How do you think the music helps tell this story?
What’s beautiful about the way Jason Robert Brown has crafted the score is that as Robert and Francesca’s relationship develops, so does their music. At the beginning of the show, Robert’s music sounds very dissonant and introverted (the brooding nature of “Temporarily Lost” and “Wondering”), but by the end of the show, he can pour his heart out into “It All Fades Away.” Francesca’s music, on the other hand, develops from a careful, almost classical idea (think of “What Do You Call a Man Like That”) into her soaring, romantic duets with Robert, and to the end of her emotional journey in “Always Better.” Just as these two characters become one unit, so does their music.
Does Jason Robert Brown have a “style?” Are there specific aspects to the music or lyrics that help identify BRIDGES as a “Jason Robert Brown” show?

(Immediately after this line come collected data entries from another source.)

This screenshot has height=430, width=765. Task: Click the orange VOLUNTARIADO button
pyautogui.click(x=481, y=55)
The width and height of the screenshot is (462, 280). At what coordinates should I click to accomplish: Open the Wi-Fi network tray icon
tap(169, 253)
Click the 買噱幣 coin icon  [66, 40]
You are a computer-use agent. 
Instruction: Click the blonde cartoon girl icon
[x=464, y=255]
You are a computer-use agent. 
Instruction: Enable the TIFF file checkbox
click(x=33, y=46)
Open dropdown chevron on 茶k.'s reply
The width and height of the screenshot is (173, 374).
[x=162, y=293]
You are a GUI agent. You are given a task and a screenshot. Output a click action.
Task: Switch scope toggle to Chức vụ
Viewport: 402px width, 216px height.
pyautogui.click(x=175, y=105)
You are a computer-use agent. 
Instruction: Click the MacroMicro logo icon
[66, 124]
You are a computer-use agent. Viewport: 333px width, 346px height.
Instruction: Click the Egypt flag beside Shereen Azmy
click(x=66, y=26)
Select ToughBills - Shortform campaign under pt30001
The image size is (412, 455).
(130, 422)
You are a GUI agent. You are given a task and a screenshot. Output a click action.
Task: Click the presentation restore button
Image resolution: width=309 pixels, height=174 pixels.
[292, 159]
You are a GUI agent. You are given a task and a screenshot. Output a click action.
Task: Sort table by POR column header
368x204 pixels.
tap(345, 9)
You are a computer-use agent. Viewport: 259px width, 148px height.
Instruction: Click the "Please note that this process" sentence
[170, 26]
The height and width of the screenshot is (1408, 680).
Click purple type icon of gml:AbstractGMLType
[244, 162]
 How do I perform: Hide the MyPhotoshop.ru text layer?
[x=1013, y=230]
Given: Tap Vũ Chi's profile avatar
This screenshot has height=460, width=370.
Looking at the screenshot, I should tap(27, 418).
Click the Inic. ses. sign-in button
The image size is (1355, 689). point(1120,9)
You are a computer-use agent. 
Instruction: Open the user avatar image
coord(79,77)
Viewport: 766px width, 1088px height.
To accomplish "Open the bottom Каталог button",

Jason Robert Brown definitely has a style, and it is clearly showcased in Bridges. First and foremost, his accompaniment is extremely rhythmically active. His scores are filled with fast-paced, jazzy piano riffs, and Bridges is no exception. What’s unique to Bridges is that he wrote a lot of it from the guitar instead of the piano. I think he instinctively knew that a lot of Robert’s material in particular would want the foundation of a guitar. You can hear its strong presence in “Wondering,” “The World Inside a Frame,” “It All Fades Away,” and other solos for Robert. Another Jason Robert Brown trademark is writing in difficult time signatures. Much of the song “You’re Never Alone” is in a driving 7/8, rarely seen in the work of other musical theatre composers.